>>>>>

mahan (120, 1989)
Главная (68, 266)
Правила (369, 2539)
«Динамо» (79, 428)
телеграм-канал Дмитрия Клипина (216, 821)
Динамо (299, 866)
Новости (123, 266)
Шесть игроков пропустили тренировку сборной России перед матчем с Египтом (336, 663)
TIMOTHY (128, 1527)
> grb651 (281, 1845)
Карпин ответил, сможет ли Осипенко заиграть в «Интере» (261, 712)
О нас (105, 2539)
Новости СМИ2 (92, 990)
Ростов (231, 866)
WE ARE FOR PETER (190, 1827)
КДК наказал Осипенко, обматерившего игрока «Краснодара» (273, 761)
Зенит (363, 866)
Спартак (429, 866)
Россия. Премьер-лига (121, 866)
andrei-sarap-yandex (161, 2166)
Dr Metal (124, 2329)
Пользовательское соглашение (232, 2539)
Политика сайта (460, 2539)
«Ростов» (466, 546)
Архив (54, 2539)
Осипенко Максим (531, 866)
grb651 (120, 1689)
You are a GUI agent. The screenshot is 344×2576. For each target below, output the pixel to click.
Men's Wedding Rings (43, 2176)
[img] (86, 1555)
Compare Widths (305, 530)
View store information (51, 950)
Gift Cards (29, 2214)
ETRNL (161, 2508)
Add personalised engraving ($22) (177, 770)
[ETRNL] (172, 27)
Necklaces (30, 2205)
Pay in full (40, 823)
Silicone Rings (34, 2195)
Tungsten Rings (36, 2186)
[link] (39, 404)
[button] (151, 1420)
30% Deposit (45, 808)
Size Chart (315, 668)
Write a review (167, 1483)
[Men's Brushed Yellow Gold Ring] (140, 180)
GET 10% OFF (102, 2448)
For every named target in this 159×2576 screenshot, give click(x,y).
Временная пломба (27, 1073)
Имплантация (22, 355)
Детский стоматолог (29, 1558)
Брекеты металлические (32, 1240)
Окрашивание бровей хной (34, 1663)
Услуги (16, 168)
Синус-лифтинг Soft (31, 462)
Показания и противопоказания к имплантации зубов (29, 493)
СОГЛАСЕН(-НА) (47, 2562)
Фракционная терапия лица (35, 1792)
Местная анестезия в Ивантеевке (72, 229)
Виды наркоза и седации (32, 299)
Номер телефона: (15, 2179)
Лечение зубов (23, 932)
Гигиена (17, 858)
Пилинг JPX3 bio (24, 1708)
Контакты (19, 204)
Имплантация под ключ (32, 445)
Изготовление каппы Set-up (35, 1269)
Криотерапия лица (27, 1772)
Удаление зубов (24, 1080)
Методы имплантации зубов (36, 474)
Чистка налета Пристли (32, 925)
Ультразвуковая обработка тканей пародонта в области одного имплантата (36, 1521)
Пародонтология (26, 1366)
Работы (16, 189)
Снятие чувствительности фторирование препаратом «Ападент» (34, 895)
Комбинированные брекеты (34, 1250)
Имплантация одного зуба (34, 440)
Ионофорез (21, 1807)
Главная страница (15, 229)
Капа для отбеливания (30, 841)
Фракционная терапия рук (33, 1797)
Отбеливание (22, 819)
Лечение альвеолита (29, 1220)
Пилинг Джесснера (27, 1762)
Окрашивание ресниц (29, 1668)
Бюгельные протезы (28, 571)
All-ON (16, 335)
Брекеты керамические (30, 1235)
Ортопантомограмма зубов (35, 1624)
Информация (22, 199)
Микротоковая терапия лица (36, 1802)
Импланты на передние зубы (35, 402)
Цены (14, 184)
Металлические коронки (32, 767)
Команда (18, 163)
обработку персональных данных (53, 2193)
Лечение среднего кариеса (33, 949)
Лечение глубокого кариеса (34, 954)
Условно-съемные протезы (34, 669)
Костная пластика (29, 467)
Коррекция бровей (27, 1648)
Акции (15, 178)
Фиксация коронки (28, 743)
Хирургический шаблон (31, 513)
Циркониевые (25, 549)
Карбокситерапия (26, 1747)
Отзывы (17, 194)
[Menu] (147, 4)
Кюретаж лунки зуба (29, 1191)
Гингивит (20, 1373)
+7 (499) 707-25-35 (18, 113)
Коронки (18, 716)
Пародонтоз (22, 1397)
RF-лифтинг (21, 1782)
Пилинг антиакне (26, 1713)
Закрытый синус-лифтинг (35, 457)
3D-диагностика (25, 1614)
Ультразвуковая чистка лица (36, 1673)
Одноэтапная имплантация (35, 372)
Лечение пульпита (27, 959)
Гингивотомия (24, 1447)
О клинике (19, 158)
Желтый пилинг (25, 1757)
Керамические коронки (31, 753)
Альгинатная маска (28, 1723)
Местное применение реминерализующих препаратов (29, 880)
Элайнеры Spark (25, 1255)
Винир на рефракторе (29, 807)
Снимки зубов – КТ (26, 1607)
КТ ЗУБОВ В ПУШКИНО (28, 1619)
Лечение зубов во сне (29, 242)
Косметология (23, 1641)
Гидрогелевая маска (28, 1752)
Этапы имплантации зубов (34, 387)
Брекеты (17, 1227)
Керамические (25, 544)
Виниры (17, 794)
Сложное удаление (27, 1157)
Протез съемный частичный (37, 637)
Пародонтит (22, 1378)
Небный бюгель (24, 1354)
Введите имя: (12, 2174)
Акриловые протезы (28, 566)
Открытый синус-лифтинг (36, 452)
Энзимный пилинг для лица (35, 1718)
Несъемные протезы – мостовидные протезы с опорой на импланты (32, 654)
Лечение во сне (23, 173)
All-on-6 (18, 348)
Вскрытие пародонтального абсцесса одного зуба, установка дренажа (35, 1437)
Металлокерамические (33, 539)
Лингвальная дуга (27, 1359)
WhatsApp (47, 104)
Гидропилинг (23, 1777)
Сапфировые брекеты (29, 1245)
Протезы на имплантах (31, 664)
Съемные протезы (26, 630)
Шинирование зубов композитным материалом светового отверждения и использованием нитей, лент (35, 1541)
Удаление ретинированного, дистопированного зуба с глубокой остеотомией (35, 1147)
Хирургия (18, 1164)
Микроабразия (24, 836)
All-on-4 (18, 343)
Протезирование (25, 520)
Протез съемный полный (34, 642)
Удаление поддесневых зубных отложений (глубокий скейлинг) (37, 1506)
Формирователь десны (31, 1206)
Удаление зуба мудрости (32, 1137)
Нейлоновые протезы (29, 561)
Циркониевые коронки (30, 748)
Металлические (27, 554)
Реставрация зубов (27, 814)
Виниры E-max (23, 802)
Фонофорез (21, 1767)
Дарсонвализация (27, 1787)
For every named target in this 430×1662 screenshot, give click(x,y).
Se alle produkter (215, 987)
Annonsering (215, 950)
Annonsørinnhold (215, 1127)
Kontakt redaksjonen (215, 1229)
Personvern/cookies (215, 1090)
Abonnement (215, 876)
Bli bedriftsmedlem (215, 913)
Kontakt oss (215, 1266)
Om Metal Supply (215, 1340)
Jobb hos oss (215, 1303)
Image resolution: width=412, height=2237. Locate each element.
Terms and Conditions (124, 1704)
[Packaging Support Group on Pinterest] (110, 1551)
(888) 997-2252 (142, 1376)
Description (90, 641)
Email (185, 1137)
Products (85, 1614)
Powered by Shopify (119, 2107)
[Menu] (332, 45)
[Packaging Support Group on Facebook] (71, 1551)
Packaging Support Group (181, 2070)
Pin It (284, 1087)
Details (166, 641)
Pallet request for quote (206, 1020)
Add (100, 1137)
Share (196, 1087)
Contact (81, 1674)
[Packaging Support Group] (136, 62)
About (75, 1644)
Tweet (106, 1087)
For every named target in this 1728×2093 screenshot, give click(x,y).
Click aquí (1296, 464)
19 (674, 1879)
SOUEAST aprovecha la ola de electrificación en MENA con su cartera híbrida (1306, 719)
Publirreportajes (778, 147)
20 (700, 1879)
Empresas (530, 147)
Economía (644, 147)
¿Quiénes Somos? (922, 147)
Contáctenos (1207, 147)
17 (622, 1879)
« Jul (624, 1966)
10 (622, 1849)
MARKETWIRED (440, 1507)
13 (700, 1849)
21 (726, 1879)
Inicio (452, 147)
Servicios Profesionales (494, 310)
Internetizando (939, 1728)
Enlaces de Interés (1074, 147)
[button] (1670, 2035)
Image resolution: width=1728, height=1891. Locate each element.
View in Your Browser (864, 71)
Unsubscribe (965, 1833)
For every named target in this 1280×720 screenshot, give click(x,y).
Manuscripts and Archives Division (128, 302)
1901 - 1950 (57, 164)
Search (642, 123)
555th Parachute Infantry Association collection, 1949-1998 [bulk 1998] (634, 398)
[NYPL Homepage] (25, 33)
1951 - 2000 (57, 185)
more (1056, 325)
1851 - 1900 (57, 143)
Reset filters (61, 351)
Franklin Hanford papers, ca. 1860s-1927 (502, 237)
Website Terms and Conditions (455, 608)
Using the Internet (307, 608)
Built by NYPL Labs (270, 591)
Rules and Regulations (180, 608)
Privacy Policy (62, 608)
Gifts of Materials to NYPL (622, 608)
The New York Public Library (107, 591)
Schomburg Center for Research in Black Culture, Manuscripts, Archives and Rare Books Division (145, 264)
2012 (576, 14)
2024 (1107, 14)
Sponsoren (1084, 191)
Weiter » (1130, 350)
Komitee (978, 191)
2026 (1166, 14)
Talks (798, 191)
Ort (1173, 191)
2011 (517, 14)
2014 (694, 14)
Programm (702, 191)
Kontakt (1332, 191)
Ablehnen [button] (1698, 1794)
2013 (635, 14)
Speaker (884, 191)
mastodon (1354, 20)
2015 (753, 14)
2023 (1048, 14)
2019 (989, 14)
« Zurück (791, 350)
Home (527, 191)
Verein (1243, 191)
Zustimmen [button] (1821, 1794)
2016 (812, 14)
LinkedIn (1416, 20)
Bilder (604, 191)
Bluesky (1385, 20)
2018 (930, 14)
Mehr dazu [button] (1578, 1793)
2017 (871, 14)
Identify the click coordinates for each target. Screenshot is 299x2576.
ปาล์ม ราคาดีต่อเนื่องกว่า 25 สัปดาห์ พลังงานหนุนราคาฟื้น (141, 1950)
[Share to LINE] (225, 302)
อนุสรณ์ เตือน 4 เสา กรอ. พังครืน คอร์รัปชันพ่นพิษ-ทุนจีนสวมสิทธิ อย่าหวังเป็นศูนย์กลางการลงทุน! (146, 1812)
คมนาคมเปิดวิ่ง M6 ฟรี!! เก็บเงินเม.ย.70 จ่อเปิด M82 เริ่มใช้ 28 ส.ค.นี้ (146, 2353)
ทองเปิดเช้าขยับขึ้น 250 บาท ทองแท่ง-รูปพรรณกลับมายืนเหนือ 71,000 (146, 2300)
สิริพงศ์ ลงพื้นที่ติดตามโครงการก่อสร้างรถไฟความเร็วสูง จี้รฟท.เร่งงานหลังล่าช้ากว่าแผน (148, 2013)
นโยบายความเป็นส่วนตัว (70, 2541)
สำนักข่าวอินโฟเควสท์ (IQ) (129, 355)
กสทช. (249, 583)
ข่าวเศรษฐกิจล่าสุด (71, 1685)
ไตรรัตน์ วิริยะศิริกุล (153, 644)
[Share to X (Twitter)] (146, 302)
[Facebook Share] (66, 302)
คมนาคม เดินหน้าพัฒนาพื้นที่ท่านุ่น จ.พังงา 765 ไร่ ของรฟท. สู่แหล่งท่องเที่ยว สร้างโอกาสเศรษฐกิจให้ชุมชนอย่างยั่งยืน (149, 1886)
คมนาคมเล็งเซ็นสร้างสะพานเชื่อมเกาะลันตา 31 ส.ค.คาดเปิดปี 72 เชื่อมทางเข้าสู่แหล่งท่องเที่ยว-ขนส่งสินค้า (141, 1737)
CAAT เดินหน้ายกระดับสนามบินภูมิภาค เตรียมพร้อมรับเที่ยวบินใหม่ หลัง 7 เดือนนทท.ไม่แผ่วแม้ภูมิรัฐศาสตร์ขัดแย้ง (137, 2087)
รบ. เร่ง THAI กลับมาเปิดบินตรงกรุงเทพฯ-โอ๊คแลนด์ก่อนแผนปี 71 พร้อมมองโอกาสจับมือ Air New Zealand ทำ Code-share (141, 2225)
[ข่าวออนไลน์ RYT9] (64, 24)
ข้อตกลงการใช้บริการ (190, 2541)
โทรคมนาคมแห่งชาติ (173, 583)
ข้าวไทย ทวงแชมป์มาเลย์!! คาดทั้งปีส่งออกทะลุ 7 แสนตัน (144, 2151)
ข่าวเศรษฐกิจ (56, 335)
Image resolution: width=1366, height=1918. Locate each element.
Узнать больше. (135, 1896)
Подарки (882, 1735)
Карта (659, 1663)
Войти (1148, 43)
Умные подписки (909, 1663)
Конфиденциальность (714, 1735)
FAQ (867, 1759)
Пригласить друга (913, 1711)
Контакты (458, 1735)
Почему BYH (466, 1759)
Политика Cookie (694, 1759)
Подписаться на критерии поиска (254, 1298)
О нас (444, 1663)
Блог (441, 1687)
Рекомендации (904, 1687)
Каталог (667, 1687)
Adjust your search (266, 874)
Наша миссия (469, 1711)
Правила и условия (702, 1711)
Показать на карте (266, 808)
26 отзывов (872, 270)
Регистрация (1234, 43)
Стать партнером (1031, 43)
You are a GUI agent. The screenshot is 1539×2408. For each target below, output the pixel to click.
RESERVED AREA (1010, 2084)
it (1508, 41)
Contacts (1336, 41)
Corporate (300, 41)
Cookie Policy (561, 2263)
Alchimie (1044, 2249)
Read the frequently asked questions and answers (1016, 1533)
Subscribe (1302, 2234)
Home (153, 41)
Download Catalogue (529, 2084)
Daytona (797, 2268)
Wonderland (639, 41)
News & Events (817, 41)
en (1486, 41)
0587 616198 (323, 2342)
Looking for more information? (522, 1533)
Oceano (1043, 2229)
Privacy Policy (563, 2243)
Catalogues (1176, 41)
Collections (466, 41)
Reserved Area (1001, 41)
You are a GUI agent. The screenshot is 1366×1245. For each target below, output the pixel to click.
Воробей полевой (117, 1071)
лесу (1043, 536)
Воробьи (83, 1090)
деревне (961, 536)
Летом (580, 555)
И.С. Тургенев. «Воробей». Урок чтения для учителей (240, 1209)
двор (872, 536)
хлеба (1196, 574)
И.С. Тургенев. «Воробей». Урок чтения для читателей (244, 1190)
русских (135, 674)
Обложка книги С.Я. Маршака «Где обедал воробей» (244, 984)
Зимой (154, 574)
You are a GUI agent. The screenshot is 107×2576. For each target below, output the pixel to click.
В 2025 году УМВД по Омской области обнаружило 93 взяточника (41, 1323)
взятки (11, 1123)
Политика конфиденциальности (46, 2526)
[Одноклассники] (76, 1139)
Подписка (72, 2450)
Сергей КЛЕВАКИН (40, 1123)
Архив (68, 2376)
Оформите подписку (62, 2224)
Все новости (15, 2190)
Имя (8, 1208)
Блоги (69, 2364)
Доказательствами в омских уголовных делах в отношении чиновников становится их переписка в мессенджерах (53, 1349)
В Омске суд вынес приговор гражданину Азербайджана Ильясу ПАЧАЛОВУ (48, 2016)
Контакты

<<<<<

**EXERCISE DIRECTIONS:** Using the data above, repeat exactly the lines that begin at the line with "Лечение во сне (23, 173)" and end at the line with "Съемные протезы (26, 630)", both ends included.

**SOLUTION:**
Лечение во сне (23, 173)
All-on-6 (18, 348)
Вскрытие пародонтального абсцесса одного зуба, установка дренажа (35, 1437)
Металлокерамические (33, 539)
Лингвальная дуга (27, 1359)
WhatsApp (47, 104)
Гидропилинг (23, 1777)
Сапфировые брекеты (29, 1245)
Протезы на имплантах (31, 664)
Съемные протезы (26, 630)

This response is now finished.